(Extracted entries)

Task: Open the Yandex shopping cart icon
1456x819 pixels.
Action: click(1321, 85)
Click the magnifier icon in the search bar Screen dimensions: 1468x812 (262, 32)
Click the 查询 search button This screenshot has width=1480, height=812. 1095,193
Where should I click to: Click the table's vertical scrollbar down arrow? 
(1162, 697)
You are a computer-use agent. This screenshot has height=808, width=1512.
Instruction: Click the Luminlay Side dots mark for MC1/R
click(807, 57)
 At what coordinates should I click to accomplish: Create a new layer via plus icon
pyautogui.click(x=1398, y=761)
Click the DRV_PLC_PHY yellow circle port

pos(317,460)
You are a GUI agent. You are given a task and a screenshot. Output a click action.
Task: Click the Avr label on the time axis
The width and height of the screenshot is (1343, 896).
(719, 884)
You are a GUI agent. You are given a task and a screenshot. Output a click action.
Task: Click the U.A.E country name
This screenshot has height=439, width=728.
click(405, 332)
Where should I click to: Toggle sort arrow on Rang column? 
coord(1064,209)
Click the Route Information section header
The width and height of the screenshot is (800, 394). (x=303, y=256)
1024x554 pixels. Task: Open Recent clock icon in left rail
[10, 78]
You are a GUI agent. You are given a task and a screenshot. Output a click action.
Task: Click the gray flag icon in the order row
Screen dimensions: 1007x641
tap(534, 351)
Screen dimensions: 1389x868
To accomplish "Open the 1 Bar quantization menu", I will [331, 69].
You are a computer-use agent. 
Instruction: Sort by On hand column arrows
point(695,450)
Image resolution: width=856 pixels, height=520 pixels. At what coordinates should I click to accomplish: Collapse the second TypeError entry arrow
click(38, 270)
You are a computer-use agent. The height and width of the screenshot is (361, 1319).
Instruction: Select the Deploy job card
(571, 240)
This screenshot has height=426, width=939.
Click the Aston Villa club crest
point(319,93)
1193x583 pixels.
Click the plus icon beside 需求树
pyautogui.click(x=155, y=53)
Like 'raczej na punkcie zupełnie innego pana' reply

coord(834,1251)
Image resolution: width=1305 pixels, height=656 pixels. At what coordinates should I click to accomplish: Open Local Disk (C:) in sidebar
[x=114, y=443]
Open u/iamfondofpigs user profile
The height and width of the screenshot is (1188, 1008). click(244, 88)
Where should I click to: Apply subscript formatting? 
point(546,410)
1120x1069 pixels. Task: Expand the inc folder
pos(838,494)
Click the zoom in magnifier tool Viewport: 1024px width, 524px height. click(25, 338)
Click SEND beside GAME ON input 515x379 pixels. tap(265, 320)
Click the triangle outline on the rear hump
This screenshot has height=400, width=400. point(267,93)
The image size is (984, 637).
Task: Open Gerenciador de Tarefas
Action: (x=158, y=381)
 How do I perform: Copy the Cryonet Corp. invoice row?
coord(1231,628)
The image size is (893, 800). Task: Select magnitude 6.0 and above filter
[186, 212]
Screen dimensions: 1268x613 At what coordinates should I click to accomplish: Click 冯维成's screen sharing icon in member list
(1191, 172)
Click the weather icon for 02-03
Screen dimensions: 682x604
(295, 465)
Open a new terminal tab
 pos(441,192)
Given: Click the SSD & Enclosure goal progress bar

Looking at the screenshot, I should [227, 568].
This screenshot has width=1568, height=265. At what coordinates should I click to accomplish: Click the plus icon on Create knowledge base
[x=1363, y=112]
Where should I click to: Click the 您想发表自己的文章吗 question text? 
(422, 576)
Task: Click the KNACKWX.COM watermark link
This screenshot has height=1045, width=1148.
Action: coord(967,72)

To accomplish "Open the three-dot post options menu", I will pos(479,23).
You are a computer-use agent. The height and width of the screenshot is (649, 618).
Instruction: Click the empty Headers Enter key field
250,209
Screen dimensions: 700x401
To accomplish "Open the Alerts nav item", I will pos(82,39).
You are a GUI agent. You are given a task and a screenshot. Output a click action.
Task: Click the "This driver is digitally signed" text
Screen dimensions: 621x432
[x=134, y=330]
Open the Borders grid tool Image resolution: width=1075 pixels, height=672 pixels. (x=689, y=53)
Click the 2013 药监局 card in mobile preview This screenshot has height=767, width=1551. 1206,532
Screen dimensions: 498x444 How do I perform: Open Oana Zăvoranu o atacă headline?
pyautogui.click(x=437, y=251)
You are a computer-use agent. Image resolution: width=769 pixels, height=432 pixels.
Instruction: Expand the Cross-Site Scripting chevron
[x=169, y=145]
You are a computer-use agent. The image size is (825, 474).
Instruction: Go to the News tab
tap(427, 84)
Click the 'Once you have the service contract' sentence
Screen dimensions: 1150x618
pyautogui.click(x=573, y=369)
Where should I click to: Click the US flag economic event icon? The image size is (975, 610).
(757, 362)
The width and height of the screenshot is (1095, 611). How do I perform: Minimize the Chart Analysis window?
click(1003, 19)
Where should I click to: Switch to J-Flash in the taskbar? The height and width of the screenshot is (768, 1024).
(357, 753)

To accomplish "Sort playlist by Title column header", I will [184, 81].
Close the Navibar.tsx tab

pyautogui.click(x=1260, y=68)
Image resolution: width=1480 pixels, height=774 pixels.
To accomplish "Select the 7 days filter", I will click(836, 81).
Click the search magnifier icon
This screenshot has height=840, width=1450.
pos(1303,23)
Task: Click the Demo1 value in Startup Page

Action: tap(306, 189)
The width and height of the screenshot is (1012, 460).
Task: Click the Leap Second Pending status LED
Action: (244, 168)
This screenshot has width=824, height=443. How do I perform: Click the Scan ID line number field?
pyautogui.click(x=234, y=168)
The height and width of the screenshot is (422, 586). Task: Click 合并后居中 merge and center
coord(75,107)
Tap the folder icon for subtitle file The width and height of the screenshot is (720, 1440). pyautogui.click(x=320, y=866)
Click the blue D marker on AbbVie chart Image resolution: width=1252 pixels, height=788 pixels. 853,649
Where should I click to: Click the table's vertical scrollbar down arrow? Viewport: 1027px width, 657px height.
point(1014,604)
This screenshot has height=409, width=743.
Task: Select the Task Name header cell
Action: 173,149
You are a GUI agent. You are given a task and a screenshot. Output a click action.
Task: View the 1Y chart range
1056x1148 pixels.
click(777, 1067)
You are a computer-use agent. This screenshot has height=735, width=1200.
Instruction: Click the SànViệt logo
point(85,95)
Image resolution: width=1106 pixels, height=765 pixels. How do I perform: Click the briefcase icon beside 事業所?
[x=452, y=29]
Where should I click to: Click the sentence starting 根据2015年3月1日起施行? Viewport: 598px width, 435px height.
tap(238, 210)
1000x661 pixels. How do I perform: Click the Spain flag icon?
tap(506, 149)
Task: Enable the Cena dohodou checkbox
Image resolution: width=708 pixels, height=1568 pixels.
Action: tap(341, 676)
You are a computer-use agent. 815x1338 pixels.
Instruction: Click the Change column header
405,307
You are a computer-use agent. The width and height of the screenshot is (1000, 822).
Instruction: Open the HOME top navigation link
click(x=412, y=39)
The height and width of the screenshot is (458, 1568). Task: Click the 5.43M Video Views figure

▸ PROBLEM DESCRIPTION
Add 68 to every coordinate value in the answers, then write out every line in full, covering everything from the start of the entries down to the line containing "(1162, 697)".

▸ ANSWER
Task: Open the Yandex shopping cart icon
1456x819 pixels.
Action: click(1389, 153)
Click the magnifier icon in the search bar Screen dimensions: 1468x812 (330, 100)
Click the 查询 search button This screenshot has width=1480, height=812. 1163,261
Where should I click to: Click the table's vertical scrollbar down arrow? 
(1230, 765)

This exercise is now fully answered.